C’est le cas également des viandes blanches, qui « sont produites grâce à des importations annuelles, de l’ordre de 4 millions et demi de tonnes, de mais, de tourteaux de soja et même de CMV (ndlr, complément minéral vitaminé), qui sont utilisés dans les élevages ». Et donc, ajoute l'invité de la radio Chaine 3, « même si nous n’importons plus de poulet depuis très longtemps, le poulet que nous consommons est à 60% produit grâce à des importations ».
« Un gap difficile à supprimer »
Certes, durant les 20 dernières années, malgré des conditions climatiques défavorables, le secteur de l’agriculture a atteint une croissance moyenne annuelle d’ « un peu plus de 6% », note M. Chehat, mais rapportée aux « 2% de la croissance démographique », cette croissance de l’agriculture, estime-t-il, demeure insuffisante, ce qui fait que « l’écart se creuse toujours plus entre la demande globale des consommateurs et l’offre du secteur ».
« Ce gap, on ne va pas pouvoir le supprimer aisément », avertit M. Chehat.
Déjà qu’aujourd’hui, avec 42 millions d’habitants, nous n’arrivons pas à assurer 80 ou 85% de notre consommation. Qu’en sera-t-il en 2050 où nous serons 60 millions d’habitants et 90 millions en 2100 ? Qui va nourrir les Algériens, si on leur laisse l’agriculture dans l’état où elle est actuellement ? S’interroge M. Chehat, qui tire la sonnette d’alarme, en citant notamment la situation « misérable » de la balance commerciale agricole ou agroalimentaire, dont les exportations de produits agricoles ne couvrent même pas 1% de nos importations agricoles.
Les raisons d’une telle situation
Comment expliquer la situation actuelle de l’agriculture, pourtant considérée comme un secteur stratégique depuis l’indépendance ? Qu’est ce qu’on n’a pas su faire ? Questionne la journaliste. « On n’a pas su déployer et coordonner sur le terrain cette stratégie », répond le professeur Chehat qui a insisté à dire que « la sécurité alimentaire » n’est pas l’affaire seulement du ministère de l’agriculture, mais c’est un objectif intersectoriel, qui engage plusieurs ministères (hydraulique, pêche, énergie, santé, intérieur, etc.).

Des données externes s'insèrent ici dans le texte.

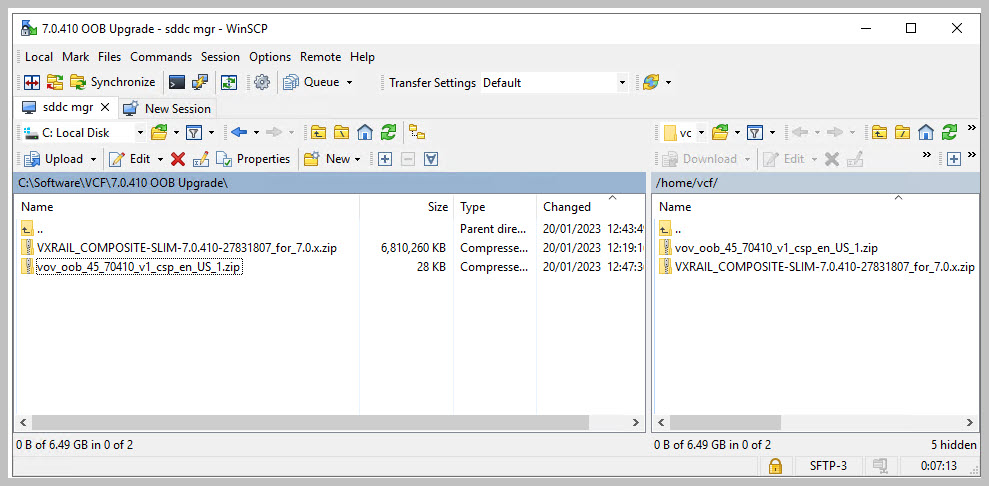This screenshot has width=989, height=486.
Task: Refresh the local directory panel
Action: tap(388, 132)
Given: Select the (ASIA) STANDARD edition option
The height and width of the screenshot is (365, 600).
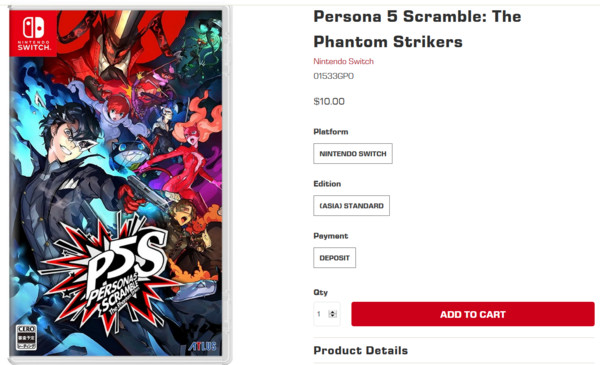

L’invité de la rédaction de la radio Chaine 3 cite, aussi, le non-respect de la méthodologie adoptée dans les textes. « Au lieu de partir des idées des exploitants, eux-mêmes, en a fait le contraire, on leur imposant des solutions souvent inadaptées au contexte agricole locale », s'est-il désolé.
Autre raison avancée, le détournement des terres agricoles à des fins non acceptables, le professeur Chehat rappelle, à cet effet, toutes les constructions réalisées sur des terres agricoles dans la région d’Alger, en violation du plan COMEDOR de protection des terres à vocation agricoles, adopté du temps du défunt président Boumediene, qui recommandait de limiter les constructions de logements aux zones infertiles ou peu propice à l’agriculture, plutôt que sur les plaines. « Or, on a fait exactement l’inverse. Bientôt la Mitidja ne sera qu’un souvenir ! », conclu le professeur Chehat Fouad.